**Text passage**
──────────

Today I met one of my associates who besides has become a really good friend of mine. He called me yesterday after the breakup and it really helped talking to him about it.
So today we met in a park and we talked through it again, it felt really good to just let all my thoughts and espacially anger out.
After that I went to my neighbour who recently got back from abord. Long Story short: he and I used to date and we have been together until he cheated on me and went abord one year with that bitch.
But the crazy thing about him is that everytime I see him I get this feeling. This feeling that I would do nothing more likely than just be with him although I know what he did to me. He got this attraction I can't resist.
And the crazy thing about it is that his girlfriend cheated on him three times and they broke up. So when I was at his place we went through old memories and things heated up between us..he kept asking me: "gravity or fun?" My heart was racing faster like everytime I see him and we kissed. It felt so right but at the same time really wrong because it would actually BE WRONG falling for him again. Because of this I interrupted and stopped kissing him. After that we just layed there for a while staring at each other but then he started to undress me. I stopped him again beacause thats not what I wanted espacially because of yesterdey, when my boyfriend broke up with me. But it wasn't weird between us, I guess thats just because we've known each other for 9 years and it happened so much. I think I need to get some distance from him for a while otherwise I can't clear my head because all I think about at the moment is him.

──────────

**Data block**
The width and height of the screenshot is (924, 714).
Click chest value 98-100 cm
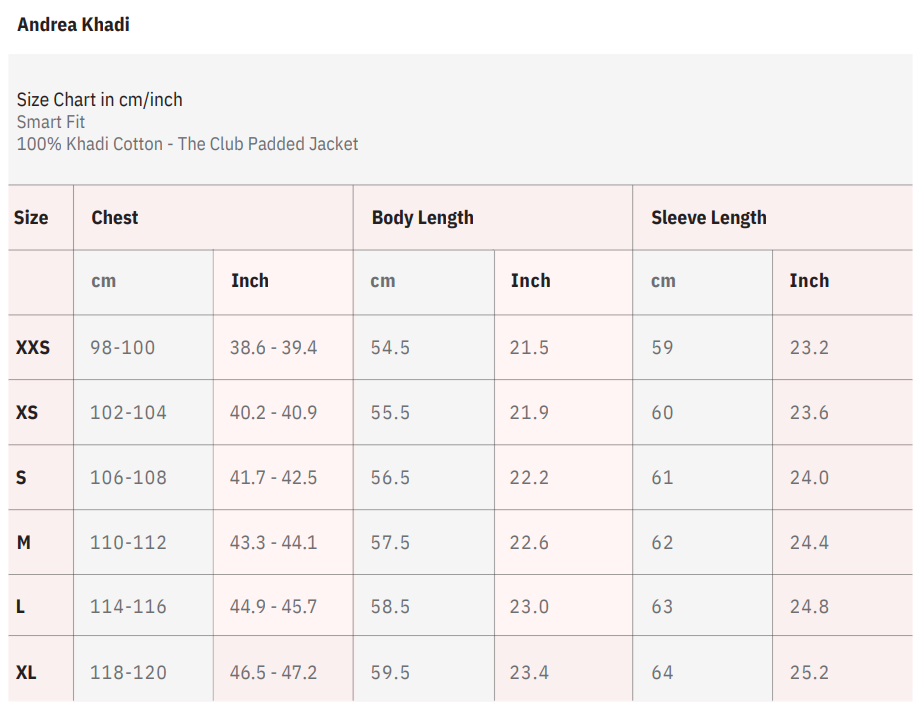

──────────

**Given task**
In the personal account about the breakup, how long has the writer known the neighbor?

**Result of the task**
Nine years.